**Sumber:**

_ _ _ _ _

Jalan, di mata orang kota, hanyalah
urusan aspal yang hitam mengkilap atau beton yang rata tanpa cela. Tapi di
Pekon seperti Sukarami, jalan adalah kitab terbuka: ditulis dengan keringat
bapak-bapak, dibubuhi doa para ibu, lalu ditandatangani dengan harapan
anak-anak yang ingin sekolah tanpa harus jatuh di jalan berlubang. Kitab itu di
sini punya satu bab yang paling tebal: tanjakan Haliyan Ghubok.
Tanjakan ini bukan hanya menguji mesin,
tapi juga nafas. Nafas kendaraan, Nafas pengendara, bahkan Nafas gotong royong.
Dari dulu sampai sekarang, ia seperti guru tua yang tidak pernah bosan menegur
murid-muridnya.
Cerita masa AMD, ketika masyarakat dua
kecamatan Belalau dan Balik Bukit waktu itu hendak menaklukkan jurang. Sebagian
orang pesimis, sebagian lagi menertawakan. Kata-kata sinis itu seperti doa
terbalik: “Ah, mobil lewat sini? Mustahil! Kalau bisa, dunia sudah jungkir
balik.” Ada yang bahkan bernazar akan jalan dengan kepala di bawah jika mobil
benar-benar bisa lewat. Untung nazar itu tidak pernah ditagih, sebab jika iya,
mungkin lebih banyak yang remuk bukan hanya di jalan, tapi juga di harga diri.

_ _ _ _ _

**Daftar Tugas:**
a - Dalam tulisan tentang jalan di Pekon Sukarami, tanjakan apa yang disebut sebagai bab paling tebal?
b - Lanjutkan tulisan tentang jalan di Pekon Sukarami setelah kalimat terakhirnya.

**Data Tersimpan:**

_ _ _ _ _

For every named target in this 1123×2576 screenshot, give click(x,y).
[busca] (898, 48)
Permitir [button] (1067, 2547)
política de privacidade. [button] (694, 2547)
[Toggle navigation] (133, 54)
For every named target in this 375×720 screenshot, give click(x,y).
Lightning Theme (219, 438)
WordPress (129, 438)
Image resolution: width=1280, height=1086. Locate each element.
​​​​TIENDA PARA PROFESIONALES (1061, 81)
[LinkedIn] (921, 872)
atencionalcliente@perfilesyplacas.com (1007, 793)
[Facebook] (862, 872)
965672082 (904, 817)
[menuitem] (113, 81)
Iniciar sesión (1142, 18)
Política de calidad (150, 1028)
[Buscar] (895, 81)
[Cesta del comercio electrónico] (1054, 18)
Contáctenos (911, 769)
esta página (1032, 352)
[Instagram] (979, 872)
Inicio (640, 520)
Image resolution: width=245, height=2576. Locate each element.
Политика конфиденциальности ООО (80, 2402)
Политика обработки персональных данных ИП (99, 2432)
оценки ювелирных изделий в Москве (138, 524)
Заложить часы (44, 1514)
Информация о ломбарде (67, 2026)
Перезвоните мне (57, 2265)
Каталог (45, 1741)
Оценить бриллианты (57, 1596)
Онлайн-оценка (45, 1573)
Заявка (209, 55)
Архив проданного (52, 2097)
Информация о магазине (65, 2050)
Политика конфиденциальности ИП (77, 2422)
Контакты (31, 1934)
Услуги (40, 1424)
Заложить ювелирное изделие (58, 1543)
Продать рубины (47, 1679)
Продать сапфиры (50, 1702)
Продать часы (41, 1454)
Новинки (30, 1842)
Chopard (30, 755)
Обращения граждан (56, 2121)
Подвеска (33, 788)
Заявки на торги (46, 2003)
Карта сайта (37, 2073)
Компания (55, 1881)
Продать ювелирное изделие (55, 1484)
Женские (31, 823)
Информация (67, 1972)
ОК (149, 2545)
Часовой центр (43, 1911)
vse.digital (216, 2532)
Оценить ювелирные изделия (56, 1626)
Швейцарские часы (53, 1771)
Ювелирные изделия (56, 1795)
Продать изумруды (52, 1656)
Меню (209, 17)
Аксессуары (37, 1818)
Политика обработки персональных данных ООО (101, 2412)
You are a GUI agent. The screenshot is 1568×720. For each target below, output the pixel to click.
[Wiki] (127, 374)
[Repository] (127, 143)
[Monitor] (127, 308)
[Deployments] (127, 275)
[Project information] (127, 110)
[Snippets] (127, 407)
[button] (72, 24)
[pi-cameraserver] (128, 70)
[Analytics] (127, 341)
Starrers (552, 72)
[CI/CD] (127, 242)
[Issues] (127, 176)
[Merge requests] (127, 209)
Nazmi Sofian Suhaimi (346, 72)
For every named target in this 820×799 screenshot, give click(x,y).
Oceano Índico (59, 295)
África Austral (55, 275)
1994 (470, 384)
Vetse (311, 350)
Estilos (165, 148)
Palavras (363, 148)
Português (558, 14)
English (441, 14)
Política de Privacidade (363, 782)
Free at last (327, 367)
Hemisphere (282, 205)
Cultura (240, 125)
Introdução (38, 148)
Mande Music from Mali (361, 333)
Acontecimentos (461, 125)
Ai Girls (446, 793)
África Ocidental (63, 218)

_ _ _ _ _

**Daftar Jawaban:**
a - Tanjakan Haliyan Ghubok.

b -
Dulu, jalur lama teba kupit menempel di
bibir jurang, membuat orang berdoa lebih panjang dari biasanya sebelum
melintas. Kemudian jalan dialihkan ke atas, menanjak tajam, hingga lahirlah
nama Tanjakan Kekenong—diambil dari pohon yang berdiri gagah di punggung bukit.
Dari sanalah zaman beringsut pelan-pelan: kuda beban diganti motor trail,
kerbau pleret tergantikan roda besi berantai. Tapi sehebat apapun mesin, tetap
saja batu dan debu lebih dulu menertawakan.
Ketika harga kopi naik tahun 1997 an,
jalan ini tiba-tiba berubah jadi urat nadi. Jalur trayek Pasar Liwa–Bahway,
hingga kini Pasar Liwa–Pasar Minggu Sukarami, menjadikannya semacam jalur emas.
Dari sekadar tanjakan penuh dengus, ia menjelma denyut ekonomi. Tanjakan yang
dulu dikutuk, kini justru dilintasi dengan penuh syukur, meski sambil tetap
mengumpat ketika kenderaan berguncang suara berdegum karena melintasi jalan
berlubang atau mesin ngadat di tengah jalan.
Namun, meski sudah diaspal, ada tiga
titik yang tetap menjadi legenda: Tikungan Among Mardani, Tanjakan Bah Kedu,
dan tentu saja si Tanjakan Legenda Tanjakan Kekenong. Mistis yang dulu melekat
di Bah Kedu kini seperti pindah alamat ke Kekenong. Ada yang mengaku melihat
sosok putih menghadang. Ada yang tiba-tiba dihampiri bau minyak wangi entah
dari mana. Ada pula yang disembur pasir, semua terjadinya malam-malam, seolah
tanjakan sedang bercanda dengan nyali manusia yang melewatinya di jam istirahat.
Orang boleh bilang itu tahayul, tapi dibalik itu semua yang jatuh tetap jatuh.
Mesin yang kepanasan tetap kepanasan. Tanjakan tidak peduli apakah kau percaya
hal mistis atau tidak.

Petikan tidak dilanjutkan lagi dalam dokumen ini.